On Fri, Jan 8, 2010 at 8:25 PM, Robert Rohde rarohde@gmail.com wrote:
While I certainly can't fault your good will, I do find it disturbing that it was necessary. Ideally, Wikimedia should have internal backups of sufficient quality that we don't have to depend on what third parties happen to have saved for any circumstance short of meteors falling from the heavens.
Yea, well, you can't easily eliminate all the internal points of failure. "someone with root loses control of their access and someone nasty wipes everything" is really hard to protect against with online systems.
Avoiding the case where some failure is reliably replicated among all of WMF's copies (which was the case in the deletions I recovered, they were redundant copies, which were deleted too) can be best accomplished with an air-gap.
And meteors *do* fall, if rarely. WMF can be robust against that— for only the price of making all the data available, which is something worth doing for other principled and practical reasons.
Within wikimedia means that Wikimedia remains a single point of failure. This is too easy to avoid. Disk space is cheap, and not your problem. At least a few third parties will create and maintain full copies and this is a good thing.
Moreover it allowed things like image hashing before we had that in the database, and it would allow perceptual lossy hash matching if I ever got around to implementing tools to access the output.
If the goal is some version of "do something useful for Wikimedia", then it actually seems rather bizarre to have the first step be "copy X TB of gradually changing data to privately owned and managed servers". For Wikimedia applications, it would seem much more natural to make tools and technology available to do such things within Wikimedia. That way developers could work on such problems without having to worry about how much disk space they can personally afford. Again, there is nothing wrong with you generously doing such things with your own resources, but ideally running duplicate repositories for the benefit of Wikimedia should be unnecessary.
Within wikimedia means within Wikimedia's means, priorities, and politics. Having it locally means that if I decide that I want to decide to saturate a dozen cores computing perceptual hashes for a week I don't have to convince anyone else that its a good use of resources. I don't have to convince wikimedia to fund a project, I don't have to take up resources which might be better used by someone else, I don't have to set any expectations that I might not live up to.
Of course, its great to have public resources 'locally' (which is what the toolserver is for), it doesn't cover all cases.
There really are use cases. Moreover, making complete copies of the public data available as dumps to the public is a WMF board supported initiative.
I agree with the goal of making WMF content available, but given that we don't offer any image dump right now and a comprehensive dump as such would be usable to almost no one, then I don't think a classic dump is where we should start. Even you don't seem to want that. If I understand correctly, you'd like to have an easier way to reliably download individual image files. You wouldn't actually want to be presented with some form of monolithic multi-terabyte tarball each month.

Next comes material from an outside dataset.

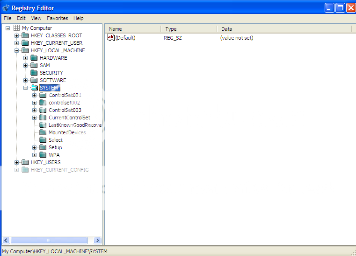Click the HARDWARE key folder icon

34,58
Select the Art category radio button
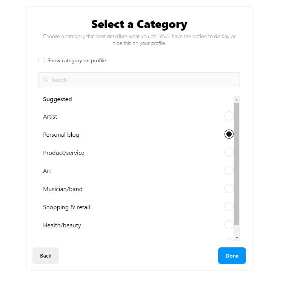 (229, 170)
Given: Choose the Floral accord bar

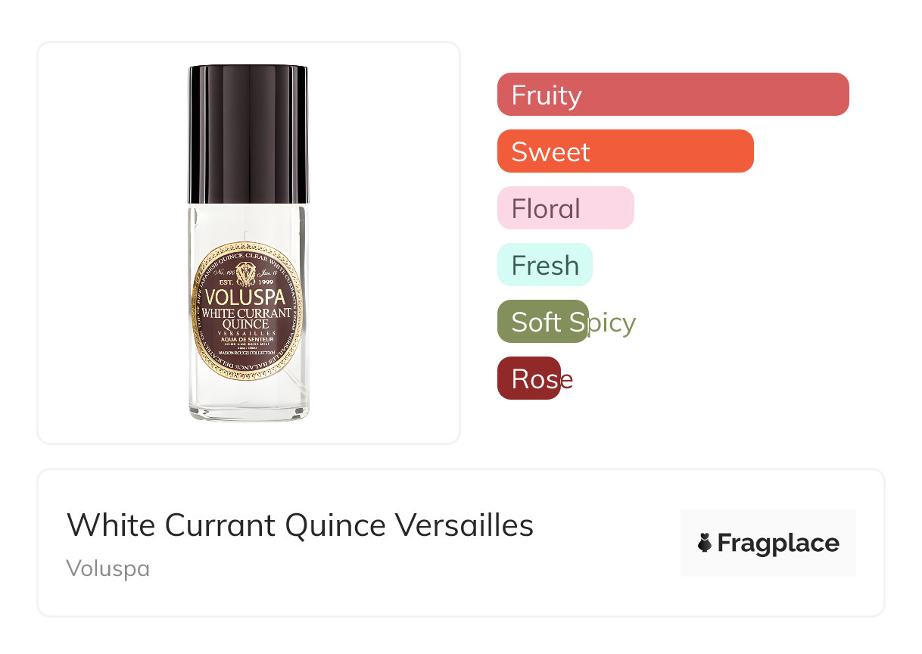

No one wants the monolithic tarball. The way I got updates previously was via a rsync push.
No one sane would suggest a monolithic tarball: it's too much of a pain to produce!
Image dump != monolithic tarball.
But I think producing subsets is pretty much worthless. I can't think of a valid use for any reasonably sized subset. ("All media used on big wiki X" is a useful subset I've produced for people before, but it's not small enough to be a big win vs a full copy)
[snip]
The general point I am trying to make is that if we think about what people really want, and how the files are likely to be used, then there may be better delivery approaches than trying to create huge image dumps.
If all is made available then everyone's wants can be satisfied. No subset is going to get us there. Of course, there are a lot of possibilities for the means of transmission, but I think it would be most useful to assume that at least a few people are going to want to grab everything.